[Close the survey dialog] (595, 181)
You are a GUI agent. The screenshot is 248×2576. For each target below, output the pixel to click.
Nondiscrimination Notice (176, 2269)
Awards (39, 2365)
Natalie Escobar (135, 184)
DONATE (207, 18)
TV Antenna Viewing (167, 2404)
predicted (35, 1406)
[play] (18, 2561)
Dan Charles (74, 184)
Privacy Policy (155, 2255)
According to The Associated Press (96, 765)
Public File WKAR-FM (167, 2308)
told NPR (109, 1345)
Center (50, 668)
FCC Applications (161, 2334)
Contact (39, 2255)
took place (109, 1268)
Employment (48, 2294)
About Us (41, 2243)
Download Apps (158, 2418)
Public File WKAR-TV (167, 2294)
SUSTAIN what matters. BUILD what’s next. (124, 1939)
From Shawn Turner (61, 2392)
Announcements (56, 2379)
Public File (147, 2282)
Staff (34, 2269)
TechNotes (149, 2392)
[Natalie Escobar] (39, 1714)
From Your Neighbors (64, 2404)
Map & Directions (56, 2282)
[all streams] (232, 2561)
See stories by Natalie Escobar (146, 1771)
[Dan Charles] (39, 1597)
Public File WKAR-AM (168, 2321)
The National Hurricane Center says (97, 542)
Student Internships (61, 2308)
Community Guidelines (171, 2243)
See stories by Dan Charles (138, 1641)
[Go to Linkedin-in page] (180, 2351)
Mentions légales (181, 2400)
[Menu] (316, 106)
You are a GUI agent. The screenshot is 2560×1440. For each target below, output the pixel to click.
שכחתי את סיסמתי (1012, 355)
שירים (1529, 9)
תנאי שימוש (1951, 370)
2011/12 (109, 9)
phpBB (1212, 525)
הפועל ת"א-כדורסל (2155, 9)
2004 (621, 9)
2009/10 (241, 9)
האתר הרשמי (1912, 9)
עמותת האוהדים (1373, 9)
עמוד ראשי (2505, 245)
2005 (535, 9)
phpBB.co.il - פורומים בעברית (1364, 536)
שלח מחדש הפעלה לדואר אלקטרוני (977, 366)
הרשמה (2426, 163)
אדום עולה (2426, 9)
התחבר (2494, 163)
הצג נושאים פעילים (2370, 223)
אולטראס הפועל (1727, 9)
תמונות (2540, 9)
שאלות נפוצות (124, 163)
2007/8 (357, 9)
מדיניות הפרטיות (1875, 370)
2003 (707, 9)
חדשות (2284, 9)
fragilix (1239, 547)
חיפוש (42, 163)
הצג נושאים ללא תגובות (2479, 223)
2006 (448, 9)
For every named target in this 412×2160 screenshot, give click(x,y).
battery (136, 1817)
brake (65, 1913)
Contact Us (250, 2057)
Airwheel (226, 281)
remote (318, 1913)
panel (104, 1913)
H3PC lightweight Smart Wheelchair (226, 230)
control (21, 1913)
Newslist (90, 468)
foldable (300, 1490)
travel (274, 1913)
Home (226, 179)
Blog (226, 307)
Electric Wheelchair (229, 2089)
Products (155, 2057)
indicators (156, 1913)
┄┄┄┄┄┄
> WHAT IS EXPECTED
Show the lines where the word "agent" appears in the entries.

> RESULT
You are a GUI agent. The screenshot is 248×2576. For each target below, output the pixel to click.
You are a GUI agent. The screenshot is 2560×1440. For each target below, output the pixel to click.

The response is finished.